====== Extracted information

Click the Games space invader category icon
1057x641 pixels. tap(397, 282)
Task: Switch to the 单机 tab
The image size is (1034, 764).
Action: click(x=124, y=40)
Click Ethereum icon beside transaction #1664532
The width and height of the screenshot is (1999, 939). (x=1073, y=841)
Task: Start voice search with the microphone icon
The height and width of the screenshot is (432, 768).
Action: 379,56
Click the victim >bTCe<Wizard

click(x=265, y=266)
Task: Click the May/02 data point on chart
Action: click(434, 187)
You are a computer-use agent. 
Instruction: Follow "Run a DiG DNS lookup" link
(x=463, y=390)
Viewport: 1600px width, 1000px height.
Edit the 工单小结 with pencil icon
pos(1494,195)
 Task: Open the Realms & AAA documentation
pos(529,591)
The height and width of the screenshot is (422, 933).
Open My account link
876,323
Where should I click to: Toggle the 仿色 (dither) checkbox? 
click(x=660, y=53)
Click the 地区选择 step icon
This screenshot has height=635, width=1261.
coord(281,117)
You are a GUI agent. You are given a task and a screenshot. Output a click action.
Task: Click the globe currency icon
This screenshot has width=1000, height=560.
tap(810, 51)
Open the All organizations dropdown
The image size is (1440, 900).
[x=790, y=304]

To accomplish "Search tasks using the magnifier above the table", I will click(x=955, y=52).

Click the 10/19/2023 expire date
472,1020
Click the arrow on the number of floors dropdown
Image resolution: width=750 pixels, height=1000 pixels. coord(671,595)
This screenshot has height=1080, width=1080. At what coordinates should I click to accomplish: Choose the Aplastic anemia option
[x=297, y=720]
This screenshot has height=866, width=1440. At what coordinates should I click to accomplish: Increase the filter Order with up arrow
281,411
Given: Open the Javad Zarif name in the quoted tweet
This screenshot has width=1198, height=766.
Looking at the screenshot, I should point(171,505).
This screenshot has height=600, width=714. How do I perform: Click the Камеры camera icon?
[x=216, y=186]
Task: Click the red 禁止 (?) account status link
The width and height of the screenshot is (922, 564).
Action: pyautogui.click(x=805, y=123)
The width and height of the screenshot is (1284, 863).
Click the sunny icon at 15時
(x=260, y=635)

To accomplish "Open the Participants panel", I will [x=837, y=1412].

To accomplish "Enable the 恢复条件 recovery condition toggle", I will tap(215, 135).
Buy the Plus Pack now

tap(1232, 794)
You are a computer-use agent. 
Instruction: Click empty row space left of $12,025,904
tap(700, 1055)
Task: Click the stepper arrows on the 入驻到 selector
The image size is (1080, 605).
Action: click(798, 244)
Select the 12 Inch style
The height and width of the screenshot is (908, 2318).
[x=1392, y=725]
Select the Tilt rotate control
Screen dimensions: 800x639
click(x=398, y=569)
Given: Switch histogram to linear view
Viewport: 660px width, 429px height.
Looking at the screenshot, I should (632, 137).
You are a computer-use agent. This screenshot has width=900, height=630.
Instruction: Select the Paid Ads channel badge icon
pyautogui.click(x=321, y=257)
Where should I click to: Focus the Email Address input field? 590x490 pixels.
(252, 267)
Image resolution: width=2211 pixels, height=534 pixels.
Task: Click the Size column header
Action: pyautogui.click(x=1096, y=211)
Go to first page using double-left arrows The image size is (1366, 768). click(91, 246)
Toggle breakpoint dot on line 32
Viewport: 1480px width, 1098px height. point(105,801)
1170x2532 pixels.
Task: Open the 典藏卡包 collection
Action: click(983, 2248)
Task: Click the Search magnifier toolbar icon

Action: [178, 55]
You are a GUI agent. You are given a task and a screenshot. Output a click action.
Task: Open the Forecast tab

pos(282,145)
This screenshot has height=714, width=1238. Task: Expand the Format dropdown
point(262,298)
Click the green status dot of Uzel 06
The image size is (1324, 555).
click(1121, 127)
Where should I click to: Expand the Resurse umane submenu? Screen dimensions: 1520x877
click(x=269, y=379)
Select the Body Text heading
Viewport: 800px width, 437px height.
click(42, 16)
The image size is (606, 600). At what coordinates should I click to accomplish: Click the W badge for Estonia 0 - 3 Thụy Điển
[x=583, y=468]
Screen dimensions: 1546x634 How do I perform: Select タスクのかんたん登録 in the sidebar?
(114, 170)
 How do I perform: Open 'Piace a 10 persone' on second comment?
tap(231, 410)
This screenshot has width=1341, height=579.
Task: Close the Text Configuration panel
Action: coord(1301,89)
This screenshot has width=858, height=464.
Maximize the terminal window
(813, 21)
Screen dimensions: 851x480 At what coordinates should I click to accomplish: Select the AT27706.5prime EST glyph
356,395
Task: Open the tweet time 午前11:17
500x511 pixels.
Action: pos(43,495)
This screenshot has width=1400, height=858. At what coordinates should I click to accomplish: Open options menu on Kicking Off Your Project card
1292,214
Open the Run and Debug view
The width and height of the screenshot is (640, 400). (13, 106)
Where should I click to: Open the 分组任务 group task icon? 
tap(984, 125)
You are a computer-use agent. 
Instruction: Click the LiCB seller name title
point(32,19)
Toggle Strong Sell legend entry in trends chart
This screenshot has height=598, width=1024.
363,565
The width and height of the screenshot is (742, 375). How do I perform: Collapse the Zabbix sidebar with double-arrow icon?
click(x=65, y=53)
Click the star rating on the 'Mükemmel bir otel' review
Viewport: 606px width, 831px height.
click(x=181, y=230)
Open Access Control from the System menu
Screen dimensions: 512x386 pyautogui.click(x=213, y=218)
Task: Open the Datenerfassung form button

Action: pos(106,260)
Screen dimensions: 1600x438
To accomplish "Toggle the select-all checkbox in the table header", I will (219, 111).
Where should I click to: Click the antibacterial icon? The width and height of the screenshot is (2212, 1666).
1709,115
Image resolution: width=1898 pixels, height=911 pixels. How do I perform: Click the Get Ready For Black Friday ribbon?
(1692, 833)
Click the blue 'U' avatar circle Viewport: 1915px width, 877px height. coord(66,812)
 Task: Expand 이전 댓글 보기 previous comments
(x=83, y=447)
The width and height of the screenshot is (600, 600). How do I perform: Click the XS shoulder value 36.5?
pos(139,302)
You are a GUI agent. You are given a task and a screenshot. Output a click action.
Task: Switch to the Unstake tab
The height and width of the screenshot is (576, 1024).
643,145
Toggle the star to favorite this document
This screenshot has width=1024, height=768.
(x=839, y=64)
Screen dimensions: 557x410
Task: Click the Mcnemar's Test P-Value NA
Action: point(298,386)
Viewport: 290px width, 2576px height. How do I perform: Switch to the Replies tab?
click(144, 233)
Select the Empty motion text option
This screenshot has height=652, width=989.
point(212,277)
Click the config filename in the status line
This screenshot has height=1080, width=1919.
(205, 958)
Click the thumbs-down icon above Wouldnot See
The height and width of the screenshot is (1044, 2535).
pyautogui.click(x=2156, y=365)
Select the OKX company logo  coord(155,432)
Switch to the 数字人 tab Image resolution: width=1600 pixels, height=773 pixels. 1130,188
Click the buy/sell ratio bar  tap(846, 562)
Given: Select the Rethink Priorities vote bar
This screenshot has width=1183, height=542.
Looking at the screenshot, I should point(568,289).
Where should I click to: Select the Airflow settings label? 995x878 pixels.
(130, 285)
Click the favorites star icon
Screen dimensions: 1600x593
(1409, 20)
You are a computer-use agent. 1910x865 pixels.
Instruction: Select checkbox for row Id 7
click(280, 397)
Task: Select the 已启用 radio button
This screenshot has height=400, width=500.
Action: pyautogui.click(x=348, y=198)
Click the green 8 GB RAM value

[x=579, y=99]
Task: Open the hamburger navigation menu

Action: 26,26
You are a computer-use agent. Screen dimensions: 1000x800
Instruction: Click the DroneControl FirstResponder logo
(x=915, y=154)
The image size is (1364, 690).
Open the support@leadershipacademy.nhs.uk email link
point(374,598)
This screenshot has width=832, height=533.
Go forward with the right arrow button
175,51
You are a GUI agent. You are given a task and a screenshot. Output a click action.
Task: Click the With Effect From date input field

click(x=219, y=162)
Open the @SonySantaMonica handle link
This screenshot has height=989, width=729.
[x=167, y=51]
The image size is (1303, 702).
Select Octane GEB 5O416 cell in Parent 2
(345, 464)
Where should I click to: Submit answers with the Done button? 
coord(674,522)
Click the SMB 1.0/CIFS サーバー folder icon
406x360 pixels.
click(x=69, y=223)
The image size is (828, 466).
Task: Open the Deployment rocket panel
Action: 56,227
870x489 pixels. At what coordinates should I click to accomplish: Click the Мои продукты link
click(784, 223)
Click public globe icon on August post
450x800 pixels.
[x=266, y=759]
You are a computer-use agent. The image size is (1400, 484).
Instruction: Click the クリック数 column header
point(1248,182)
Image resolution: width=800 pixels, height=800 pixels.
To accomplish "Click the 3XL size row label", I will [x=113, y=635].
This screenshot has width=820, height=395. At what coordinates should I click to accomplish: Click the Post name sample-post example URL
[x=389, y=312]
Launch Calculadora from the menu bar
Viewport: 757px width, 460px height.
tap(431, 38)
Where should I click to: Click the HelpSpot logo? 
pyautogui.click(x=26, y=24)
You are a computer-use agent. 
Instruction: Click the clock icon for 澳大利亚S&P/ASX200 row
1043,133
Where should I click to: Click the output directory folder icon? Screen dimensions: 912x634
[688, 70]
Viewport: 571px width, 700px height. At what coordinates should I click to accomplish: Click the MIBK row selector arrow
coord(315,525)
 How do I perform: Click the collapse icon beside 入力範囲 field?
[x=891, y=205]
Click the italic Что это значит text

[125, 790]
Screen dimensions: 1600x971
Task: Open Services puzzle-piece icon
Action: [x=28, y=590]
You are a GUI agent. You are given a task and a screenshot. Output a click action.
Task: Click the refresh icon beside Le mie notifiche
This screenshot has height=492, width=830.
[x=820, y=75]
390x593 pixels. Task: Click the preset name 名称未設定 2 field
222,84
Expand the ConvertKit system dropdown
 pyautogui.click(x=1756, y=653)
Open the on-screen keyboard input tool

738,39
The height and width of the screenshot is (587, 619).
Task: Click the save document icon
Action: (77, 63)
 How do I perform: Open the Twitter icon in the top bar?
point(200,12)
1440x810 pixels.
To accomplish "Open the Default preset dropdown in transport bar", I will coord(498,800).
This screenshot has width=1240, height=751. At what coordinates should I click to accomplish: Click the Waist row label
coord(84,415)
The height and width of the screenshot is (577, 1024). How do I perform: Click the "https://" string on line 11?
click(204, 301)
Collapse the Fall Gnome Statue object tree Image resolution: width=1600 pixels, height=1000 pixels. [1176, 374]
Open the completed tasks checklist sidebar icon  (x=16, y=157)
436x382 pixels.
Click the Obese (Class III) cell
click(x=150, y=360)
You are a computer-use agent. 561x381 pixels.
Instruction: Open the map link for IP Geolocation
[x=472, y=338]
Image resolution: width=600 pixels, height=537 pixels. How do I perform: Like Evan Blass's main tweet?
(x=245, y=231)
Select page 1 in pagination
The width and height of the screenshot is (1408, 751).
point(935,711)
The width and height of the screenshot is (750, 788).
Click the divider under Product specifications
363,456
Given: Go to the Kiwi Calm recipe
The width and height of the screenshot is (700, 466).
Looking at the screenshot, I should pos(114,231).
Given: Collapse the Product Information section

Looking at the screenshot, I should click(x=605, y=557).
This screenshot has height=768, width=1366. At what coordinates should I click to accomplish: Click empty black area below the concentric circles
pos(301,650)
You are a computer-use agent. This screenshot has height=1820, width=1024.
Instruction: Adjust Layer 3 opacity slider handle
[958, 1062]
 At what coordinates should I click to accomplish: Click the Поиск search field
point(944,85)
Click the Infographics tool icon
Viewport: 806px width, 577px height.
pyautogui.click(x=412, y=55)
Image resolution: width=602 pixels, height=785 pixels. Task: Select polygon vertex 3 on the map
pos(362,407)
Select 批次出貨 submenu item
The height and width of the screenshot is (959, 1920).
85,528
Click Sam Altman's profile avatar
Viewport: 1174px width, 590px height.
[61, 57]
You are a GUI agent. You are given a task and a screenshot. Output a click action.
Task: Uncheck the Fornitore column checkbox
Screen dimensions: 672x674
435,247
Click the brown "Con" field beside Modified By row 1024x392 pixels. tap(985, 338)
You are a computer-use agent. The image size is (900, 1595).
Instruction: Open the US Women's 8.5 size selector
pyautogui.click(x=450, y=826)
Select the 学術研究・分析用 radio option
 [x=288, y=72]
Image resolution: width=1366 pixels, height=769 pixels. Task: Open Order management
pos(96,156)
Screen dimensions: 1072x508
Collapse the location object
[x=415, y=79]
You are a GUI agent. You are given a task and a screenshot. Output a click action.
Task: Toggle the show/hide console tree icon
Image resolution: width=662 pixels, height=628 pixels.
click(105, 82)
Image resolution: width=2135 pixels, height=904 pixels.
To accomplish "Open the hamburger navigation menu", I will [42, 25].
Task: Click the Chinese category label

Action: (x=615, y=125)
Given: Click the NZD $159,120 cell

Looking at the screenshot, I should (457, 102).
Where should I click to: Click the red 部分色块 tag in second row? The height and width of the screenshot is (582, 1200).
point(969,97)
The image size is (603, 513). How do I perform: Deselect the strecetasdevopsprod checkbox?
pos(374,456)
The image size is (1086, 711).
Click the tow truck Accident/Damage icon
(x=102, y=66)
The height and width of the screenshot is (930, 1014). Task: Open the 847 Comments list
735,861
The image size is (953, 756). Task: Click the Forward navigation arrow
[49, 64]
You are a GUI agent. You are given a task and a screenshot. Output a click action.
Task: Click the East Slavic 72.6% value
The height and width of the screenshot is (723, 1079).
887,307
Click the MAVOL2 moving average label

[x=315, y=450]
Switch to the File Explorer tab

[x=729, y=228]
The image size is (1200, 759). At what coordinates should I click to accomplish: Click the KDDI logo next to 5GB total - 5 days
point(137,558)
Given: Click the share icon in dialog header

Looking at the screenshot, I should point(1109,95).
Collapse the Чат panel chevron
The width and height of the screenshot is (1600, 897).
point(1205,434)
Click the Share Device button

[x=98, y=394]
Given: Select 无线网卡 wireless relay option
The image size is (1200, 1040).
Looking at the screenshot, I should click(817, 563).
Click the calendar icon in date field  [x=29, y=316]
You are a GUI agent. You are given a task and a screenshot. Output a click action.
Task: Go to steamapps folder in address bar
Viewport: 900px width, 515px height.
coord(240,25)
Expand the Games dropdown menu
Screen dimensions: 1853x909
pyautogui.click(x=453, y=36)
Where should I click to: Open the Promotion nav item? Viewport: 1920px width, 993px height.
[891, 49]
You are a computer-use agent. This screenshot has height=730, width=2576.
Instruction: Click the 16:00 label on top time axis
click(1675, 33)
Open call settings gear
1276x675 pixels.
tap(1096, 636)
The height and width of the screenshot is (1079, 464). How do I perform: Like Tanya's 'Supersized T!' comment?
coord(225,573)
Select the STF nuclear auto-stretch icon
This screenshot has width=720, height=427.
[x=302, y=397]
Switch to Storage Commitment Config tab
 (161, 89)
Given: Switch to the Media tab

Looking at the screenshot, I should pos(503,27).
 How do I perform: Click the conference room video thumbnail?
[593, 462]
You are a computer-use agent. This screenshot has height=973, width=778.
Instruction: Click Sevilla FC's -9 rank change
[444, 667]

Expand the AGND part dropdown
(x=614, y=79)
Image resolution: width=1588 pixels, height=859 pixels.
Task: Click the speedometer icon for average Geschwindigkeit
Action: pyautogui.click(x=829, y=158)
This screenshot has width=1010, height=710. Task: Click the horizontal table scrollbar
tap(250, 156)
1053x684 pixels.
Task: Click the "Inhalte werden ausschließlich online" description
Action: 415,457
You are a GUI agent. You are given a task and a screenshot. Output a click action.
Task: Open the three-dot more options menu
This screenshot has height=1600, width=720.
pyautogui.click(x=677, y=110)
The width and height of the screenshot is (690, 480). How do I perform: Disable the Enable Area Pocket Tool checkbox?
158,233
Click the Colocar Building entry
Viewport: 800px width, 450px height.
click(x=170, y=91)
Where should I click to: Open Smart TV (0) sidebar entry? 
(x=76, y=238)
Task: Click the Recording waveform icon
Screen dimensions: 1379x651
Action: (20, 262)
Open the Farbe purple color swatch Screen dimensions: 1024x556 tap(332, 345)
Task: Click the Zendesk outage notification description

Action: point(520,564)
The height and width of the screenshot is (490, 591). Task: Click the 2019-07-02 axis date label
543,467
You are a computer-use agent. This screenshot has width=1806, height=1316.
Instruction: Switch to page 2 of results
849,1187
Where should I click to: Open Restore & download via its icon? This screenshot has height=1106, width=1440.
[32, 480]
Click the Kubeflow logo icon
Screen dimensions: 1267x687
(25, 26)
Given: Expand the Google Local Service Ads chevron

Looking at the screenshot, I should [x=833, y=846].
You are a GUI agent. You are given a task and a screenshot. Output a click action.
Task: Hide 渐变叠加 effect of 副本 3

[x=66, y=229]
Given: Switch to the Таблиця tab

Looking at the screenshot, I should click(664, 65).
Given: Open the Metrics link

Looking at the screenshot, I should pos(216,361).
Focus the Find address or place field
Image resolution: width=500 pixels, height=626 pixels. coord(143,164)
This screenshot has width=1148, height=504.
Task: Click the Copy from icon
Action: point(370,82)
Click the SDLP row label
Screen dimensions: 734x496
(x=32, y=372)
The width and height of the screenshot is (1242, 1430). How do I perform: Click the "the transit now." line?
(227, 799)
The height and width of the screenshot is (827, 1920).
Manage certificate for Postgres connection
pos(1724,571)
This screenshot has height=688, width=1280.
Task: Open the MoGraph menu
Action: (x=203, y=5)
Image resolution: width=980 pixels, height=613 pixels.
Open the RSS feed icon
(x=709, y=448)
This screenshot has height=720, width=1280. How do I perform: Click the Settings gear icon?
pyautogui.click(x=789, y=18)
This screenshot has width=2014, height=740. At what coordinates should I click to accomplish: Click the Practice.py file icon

============

Print only what lies in the material above starting at the line with "Click the Obese (Class III) cell" and ending at the line with "Select 批次出貨 submenu item", every line exactly as given.

Click the Obese (Class III) cell
click(x=150, y=360)
You are a computer-use agent. 561x381 pixels.
Instruction: Open the map link for IP Geolocation
[x=472, y=338]
Image resolution: width=600 pixels, height=537 pixels. How do I perform: Like Evan Blass's main tweet?
(x=245, y=231)
Select page 1 in pagination
The width and height of the screenshot is (1408, 751).
point(935,711)
The width and height of the screenshot is (750, 788).
Click the divider under Product specifications
363,456
Given: Go to the Kiwi Calm recipe
The width and height of the screenshot is (700, 466).
Looking at the screenshot, I should pos(114,231).
Given: Collapse the Product Information section

Looking at the screenshot, I should click(x=605, y=557).
This screenshot has height=768, width=1366. At what coordinates should I click to accomplish: Click empty black area below the concentric circles
pos(301,650)
You are a computer-use agent. This screenshot has height=1820, width=1024.
Instruction: Adjust Layer 3 opacity slider handle
[958, 1062]
 At what coordinates should I click to accomplish: Click the Поиск search field
point(944,85)
Click the Infographics tool icon
Viewport: 806px width, 577px height.
pyautogui.click(x=412, y=55)
Image resolution: width=602 pixels, height=785 pixels. Task: Select polygon vertex 3 on the map
pos(362,407)
Select 批次出貨 submenu item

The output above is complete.